* **Source material**:
*** Block opens ***
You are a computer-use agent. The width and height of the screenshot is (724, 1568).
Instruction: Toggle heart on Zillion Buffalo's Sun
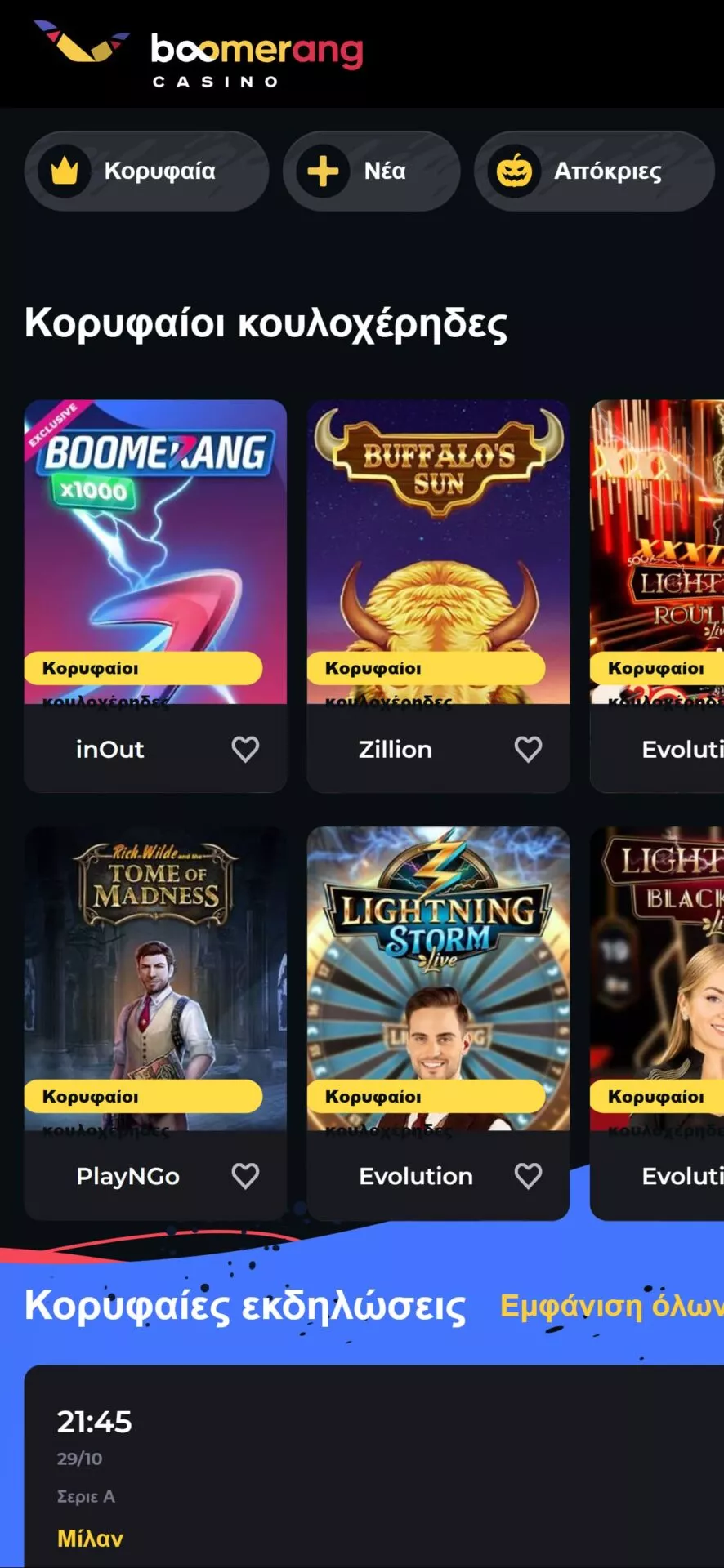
*** Block closes ***
*** Block opens ***
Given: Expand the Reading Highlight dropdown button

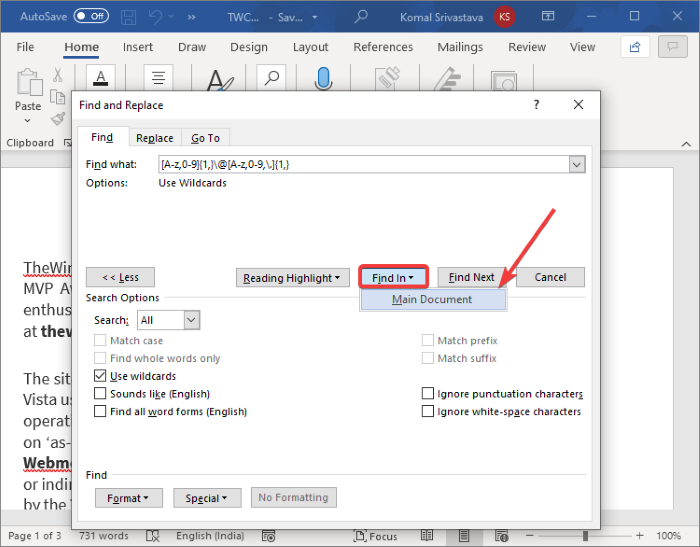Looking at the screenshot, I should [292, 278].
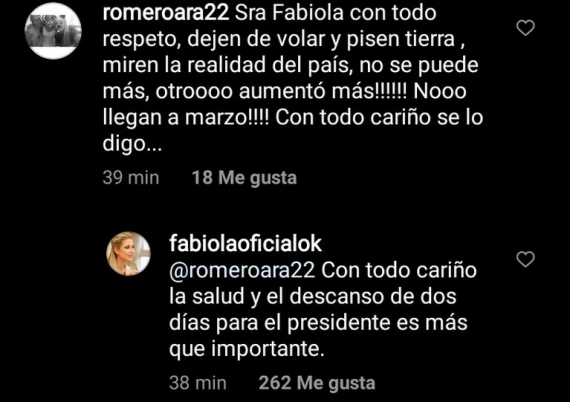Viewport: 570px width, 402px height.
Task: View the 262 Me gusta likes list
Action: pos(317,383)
*** Block closes ***
* **Task to carry out**: Taking the material above, extract exactly and only the lines from the line with "You are a computer-use" to the line with "Instruction: Toggle heart", inclusive of both.

* **Answer section**:
You are a computer-use agent. The width and height of the screenshot is (724, 1568).
Instruction: Toggle heart on Zillion Buffalo's Sun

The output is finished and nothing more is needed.